This article is intended to highlight some key contract issues that are either unique to cloud computing or essential to its effective adoption. Most of these issues don't have simple right or wrong answers, but must be evaluated based on your institution's needs and tolerance for risk. Examples of actual contract clauses in this article suggest ways of contractually addressing these issues. Some are from UCLA's SaaS contract, while others are ones I wish I had seen before finalizing that contract.
While there are multiple variations of cloud computing — software as a service (SaaS), infrastructure as a service (IaaS), platform as a service (PaaS) — the contract issues associated with each are similar and typically fall within one of four categories:
- Service level agreements
- Data processing and storage
- Vendor relationship
Service Level Agreements
While differing definitions of cloud computing exist (Burton Group, NIST, Forrester, etc.), I'm using the Gartner definition here: "a style of computing in which scalable and elastic IT-enabled capabilities are provided as a service to consumers using Internet technologies."3 A key word here is 'service.'
Since much of the relationship between an institution and a cloud computing provider will be contractually governed, it is important for the contract to include service level agreements (SLAs) stating specific parameters and minimum levels for each element of the service provided. The SLAs must be enforceable and state specific remedies that apply when they are not met. Aspects of cloud computing services where SLAs may be pertinent include:
- Performance and response time
- Error correction time
Exhibit A (page 83) of the City of Los Angeles' Google Apps contract provides a good example of a cloud computing SLA.
Google Apps SLA. During the Term of the applicable Google Apps Agreement, the Google Apps Covered Services web interface will be operational and available to Customer at least 99.9% of the time in any calendar month (the "Google Apps SLA").
It is important to consider an SLA in relation to your institution's specific needs. In this example, system unavailability would seem to be no more than .72 hours a month ((30*24)*.001). When looking at an uptime SLA like this, however, realize that the ability to use cloud computing services depends on Internet availability, which is not within the service provider's control. Internet downtime could further reduce access to a cloud service.
The specific definitions of pertinent SLA terms are important as well. Exhibit A includes the following definitions:
"Downtime" means, for a domain, if there is more than a five percent user error rate. Downtime is measured based on server side error rate.
"Downtime Period" means, for a domain, a period of ten consecutive minutes of Downtime. Intermittent Downtime for a period of less than ten minutes will not be counted towards any Downtime Periods.
"Monthly Uptime Percentage" means total number of minutes in a calendar month minus the number of minutes of Downtime suffered from all Downtime Periods in a calendar month, divided by the total number of minutes in a calendar month.

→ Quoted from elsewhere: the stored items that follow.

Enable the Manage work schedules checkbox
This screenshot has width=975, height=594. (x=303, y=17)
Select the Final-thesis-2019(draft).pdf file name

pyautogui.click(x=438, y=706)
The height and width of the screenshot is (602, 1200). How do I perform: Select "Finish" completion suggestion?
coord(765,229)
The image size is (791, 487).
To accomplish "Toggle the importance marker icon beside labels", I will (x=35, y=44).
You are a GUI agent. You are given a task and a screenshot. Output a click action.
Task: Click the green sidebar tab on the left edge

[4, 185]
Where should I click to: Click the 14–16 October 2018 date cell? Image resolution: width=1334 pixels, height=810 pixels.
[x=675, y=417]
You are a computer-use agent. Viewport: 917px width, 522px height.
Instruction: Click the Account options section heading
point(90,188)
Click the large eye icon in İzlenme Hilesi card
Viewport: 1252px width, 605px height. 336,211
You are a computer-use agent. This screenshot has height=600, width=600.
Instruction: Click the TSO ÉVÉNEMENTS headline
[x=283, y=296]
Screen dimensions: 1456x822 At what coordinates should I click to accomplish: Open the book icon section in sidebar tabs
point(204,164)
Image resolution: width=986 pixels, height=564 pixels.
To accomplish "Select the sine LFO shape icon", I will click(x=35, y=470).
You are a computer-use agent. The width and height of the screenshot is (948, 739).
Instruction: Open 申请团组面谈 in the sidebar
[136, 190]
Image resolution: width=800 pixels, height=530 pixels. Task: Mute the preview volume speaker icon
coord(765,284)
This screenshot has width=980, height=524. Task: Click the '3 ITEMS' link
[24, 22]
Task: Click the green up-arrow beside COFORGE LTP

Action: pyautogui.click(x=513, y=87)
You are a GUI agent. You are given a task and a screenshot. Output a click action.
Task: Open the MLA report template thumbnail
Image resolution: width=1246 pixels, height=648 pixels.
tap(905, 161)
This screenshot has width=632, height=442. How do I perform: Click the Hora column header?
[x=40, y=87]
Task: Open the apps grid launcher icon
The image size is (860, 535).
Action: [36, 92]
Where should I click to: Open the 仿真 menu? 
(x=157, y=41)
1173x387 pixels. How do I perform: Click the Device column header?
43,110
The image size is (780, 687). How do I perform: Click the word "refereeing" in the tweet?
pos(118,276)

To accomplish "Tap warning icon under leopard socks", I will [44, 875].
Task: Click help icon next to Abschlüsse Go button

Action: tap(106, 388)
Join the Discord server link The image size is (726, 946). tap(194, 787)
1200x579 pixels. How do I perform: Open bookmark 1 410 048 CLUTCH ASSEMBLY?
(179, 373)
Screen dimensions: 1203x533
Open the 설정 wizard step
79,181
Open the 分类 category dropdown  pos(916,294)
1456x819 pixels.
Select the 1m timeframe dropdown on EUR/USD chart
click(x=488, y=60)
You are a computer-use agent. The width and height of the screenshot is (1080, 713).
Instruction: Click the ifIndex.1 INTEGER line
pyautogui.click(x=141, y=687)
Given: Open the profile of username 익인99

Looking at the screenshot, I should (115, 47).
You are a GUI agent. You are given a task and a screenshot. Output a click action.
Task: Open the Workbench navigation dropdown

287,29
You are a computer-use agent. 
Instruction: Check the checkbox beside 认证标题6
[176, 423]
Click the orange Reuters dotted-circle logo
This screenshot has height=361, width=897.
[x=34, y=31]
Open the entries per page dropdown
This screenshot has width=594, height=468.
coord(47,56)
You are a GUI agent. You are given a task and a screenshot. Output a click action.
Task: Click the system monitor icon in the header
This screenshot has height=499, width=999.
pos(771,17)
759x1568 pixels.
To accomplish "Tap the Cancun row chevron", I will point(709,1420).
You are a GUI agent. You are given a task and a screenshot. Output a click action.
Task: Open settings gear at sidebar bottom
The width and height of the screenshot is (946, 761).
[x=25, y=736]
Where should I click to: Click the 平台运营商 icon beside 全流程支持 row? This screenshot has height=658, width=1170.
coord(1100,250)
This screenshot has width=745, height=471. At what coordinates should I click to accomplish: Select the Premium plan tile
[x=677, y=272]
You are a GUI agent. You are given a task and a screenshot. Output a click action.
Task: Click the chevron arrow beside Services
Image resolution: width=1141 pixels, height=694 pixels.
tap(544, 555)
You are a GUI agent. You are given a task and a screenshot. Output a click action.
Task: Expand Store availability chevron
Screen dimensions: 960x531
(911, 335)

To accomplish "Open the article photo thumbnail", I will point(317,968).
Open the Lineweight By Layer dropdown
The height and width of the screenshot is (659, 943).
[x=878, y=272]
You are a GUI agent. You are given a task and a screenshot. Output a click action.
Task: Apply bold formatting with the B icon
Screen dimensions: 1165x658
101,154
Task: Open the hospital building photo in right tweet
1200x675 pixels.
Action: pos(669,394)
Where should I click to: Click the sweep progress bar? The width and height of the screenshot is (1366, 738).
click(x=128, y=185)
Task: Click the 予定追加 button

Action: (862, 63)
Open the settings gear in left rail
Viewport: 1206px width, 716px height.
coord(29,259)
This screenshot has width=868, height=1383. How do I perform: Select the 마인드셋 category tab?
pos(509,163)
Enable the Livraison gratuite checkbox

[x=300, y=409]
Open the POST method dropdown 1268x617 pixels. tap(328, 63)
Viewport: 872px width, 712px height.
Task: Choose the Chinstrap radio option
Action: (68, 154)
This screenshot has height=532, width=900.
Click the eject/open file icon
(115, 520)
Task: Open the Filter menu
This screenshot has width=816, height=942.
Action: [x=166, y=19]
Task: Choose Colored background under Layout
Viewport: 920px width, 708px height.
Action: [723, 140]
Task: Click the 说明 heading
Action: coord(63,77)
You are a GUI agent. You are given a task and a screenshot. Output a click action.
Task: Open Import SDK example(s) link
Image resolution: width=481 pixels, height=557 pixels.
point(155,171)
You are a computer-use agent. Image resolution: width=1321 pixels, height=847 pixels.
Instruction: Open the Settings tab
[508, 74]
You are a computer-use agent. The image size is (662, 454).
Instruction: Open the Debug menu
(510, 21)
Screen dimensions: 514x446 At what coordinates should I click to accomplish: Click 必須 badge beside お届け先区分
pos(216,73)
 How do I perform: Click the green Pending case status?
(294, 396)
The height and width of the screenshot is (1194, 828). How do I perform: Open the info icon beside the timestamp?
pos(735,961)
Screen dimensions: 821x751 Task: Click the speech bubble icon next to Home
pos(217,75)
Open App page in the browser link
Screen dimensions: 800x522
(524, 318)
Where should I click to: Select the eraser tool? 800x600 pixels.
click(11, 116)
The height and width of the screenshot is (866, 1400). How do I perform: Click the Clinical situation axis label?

"Scheduled Downtime" means those times where Google notified Customer of periods of Downtime at least five days prior to the commencement of such Downtime. There will be no more than twelve hours of Scheduled Downtime per calendar year. Scheduled Downtime is not considered Downtime for purposes of this Google Apps SLA, and will not be counted towards any Downtime Periods.
Such definitions can provide a fairly narrow way of calculating uptime. Note also that standard contract language will typically exclude from uptime calculations any downtime for maintenance that is scheduled or announced in advance. Consider how any defined or scheduled downtime aligns with the times your institution has critical access needs. If contractually allowable downtime conflicts with your critical month-end processing, for example, you could face significant problems.
An institution should take all of these factors into account when determining whether or not the collectively calculated amount of uptime will be sufficient. The InformationWeek Analytics report "The Public Cloud: Infrastructure as a Service" provides a helpful summary of the standard uptime SLAs for some cloud computing providers.5
SLAs must be enforceable, and they should state specific remedies, such as corrections or penalties, for when they are not met. Corrections codify the actions the service provider must take to prevent a future failure to meet an SLA. Penalties often take the form of a financial credit, as in Exhibit A:
If Google does not meet the Google Apps SLA, and if Customer meets its obligations under this Google Apps SLA, Customer will be eligible to receive the Service Credits described below...
Exhibit A then specifies the number of days of service credit to be provided at various percentages of monthly uptime, followed by:
Service Credit shall be applied as liquidated damages against the following year of service cost. If service is discontinued for any reason, the Service Credit shall be in the form of a rebate at the end of service.
Service Credits shall be computed by dividing the number of Days of Service credited by the number 365 and multiplied by the Annual Service Fee.
Customer Must Request Service Credit. In order to receive any of the Service Credits described above, Customer must notify Reseller or Google, or Customer's Reseller must notify Google, within thirty days from the time Customer becomes eligible to receive a Service Credit. Failure to comply with this requirement will forfeit Customer's right to receive a Service Credit.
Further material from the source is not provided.